We must get workforce planning rights says RCM submitting evidence to workforce consultation
By Colin Beesley on 13 September 2021 NHS Staff NHS NHS England NHS Funding Midwife Shortage Midwifery Workforce Health Select Committee CQC - Care Quality Commission
Safe maternity care can only be achieved if we get the long-term maternity workforce planning right, says the Royal College of Midwives (RCM). It comes as the RCM submitted its response to a Health Education England (HEE) workforce Call for Evidence. This, says HEE, is to support the development of a ‘long-term strategic framework’ for health and social care workforce planning. The consultation closed on 6 September.
HEE aims to “get as detailed and broad a picture as possible of the future health and care workforce” and “build a workforce with the right skills, knowledge and values for now and the future”.
The RCM says that while the number of births has fallen over recent years, the demands on maternity services remain high because of the increasing complexity of many pregnancies and births. This is driven by more women with raised BMIs, and women having children later. Staffing numbers are simply not keeping pace with these changing demands, says the RCM.
“These demands are not going to go away and It’s so important that we get workforce planning, and their training needs right,” said Sean O’Sullivan, Head of Health and Social Policy at the RCM. “A failure to do this in the past is obvious in the present, with England around 2,000 full-time midwives short of the numbers needed, and a maternity workforce buckling under the weight under the pressures on them.”
Ensuring England has the safest possible maternity services is another pressing issue, says the RCM. Several high-profile reports into poor maternity care over recent years and many services rated by the Care Quality Commission as requiring improvement are driving many safety initiatives and will have a ripple effect for the next 10 to 15 years.
The RCM says that delivering these initiatives and responding to the many reports, reviews and recommendations will place even more demands on the midwifery workforce. This will need activity across a wide range of areas including a significant increase in specialist roles, and improvements in team culture. Services also need more midwifery roles with specialist knowledge and skills in areas of care for women who have traditionally had much poorer outcomes, including Black and Asian women, so that their care and outcomes improve. There must also be more input from services users into shaping maternity services as this is a key to making services safer says the RCM, but this also requires resources and staffing.

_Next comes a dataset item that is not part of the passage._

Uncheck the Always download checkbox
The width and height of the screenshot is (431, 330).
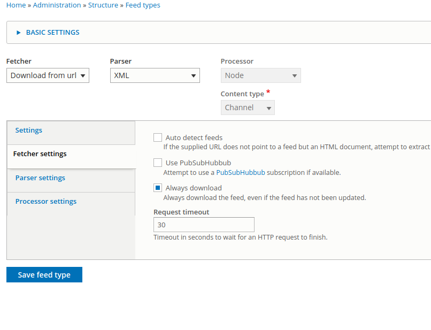click(x=158, y=188)
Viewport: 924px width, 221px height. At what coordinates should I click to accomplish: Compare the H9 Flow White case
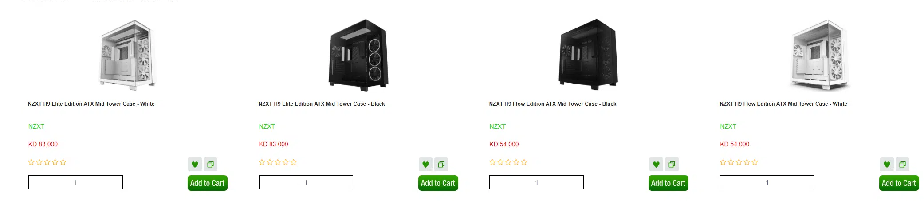click(x=902, y=165)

The RCM has also called for more funding for maternity services over and above the £95 million recently announced for staffing and training. The House of Commons Health and Social Care Select Committee said that an additional £200-£350 million per year is needed immediately to fund the wider maternity team moving forward, and the RCM supports this call.
“Women and their families deserve, and should get, a maternity service they can trust and that gives them the safest possible care. Its staff also deserve and expect a service that equips them to do this and looks after their wellbeing as well,” said Sean O’Sullivan. “We must see the funding and resources coming into the service now and maintained and adjusted to meet the pressures of the future. Getting this wrong again will only leave us in a similar place in 15 years or so to where we are now, and that cannot be allowed to happen.”